=== What the exercise asks ===
How many lines of the data include the string "will"? State the number and nothing else.

[Exercise data]

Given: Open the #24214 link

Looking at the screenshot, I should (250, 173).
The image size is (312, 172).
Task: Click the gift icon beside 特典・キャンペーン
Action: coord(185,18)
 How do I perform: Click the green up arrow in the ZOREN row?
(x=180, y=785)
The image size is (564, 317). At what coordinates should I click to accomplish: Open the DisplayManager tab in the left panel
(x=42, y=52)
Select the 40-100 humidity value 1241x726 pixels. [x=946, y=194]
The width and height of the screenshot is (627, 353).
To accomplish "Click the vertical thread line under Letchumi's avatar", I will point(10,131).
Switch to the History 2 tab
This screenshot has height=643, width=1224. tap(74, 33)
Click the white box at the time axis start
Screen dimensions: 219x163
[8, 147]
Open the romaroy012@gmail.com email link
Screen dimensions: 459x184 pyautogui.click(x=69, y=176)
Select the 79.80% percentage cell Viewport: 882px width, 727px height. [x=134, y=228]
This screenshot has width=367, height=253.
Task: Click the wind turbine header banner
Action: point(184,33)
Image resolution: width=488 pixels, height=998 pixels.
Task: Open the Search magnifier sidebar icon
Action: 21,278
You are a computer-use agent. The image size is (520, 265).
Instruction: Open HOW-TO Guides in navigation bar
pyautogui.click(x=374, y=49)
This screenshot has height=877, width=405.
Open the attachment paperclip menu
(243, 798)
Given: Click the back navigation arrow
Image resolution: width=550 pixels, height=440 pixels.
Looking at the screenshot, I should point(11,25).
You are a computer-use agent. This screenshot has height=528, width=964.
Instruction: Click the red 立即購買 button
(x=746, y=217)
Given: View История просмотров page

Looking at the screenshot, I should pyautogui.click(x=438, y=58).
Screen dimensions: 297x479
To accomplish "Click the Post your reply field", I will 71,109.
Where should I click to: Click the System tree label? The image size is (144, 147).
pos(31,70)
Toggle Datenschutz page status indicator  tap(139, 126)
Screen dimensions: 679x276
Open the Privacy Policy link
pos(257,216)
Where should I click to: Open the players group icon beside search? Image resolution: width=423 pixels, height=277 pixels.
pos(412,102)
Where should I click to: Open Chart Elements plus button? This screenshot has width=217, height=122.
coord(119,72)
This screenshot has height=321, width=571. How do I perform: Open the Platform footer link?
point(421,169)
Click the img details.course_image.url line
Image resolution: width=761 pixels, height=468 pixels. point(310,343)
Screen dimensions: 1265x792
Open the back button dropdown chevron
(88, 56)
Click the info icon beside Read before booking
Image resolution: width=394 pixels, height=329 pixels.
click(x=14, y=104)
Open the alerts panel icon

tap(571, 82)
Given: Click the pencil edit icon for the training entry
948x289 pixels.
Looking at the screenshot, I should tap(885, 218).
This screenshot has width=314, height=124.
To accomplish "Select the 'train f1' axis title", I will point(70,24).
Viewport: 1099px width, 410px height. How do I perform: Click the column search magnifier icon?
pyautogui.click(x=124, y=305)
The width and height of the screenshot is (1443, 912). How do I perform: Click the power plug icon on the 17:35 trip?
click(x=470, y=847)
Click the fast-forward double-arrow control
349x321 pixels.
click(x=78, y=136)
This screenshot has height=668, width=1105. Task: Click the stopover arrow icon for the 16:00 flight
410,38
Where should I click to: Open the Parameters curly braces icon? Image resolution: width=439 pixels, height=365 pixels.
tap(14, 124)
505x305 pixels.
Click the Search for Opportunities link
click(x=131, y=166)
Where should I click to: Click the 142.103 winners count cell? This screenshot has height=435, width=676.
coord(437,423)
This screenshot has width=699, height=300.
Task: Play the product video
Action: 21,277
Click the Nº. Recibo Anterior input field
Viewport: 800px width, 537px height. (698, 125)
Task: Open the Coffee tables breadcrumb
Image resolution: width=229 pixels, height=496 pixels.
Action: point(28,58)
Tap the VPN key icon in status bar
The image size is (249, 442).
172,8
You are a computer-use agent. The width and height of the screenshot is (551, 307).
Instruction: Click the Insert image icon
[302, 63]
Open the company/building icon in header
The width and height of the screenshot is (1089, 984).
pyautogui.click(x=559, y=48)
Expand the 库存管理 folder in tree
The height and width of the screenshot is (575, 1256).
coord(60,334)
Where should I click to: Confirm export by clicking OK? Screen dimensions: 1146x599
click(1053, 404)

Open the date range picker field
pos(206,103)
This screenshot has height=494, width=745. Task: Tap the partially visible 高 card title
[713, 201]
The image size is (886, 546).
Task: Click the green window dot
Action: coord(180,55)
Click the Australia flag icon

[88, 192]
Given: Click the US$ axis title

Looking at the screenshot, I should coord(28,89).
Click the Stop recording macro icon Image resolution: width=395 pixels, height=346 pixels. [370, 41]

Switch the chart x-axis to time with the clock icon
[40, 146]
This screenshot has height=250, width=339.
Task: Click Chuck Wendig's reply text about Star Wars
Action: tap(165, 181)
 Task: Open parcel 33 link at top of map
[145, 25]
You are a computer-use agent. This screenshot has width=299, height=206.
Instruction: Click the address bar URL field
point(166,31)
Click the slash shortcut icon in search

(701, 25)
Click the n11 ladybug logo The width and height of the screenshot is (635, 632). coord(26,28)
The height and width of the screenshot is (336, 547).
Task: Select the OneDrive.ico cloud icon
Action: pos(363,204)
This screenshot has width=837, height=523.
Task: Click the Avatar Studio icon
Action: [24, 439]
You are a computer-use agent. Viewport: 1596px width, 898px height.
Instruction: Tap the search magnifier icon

[/Exercise data]

=== Response for this exercise ===
3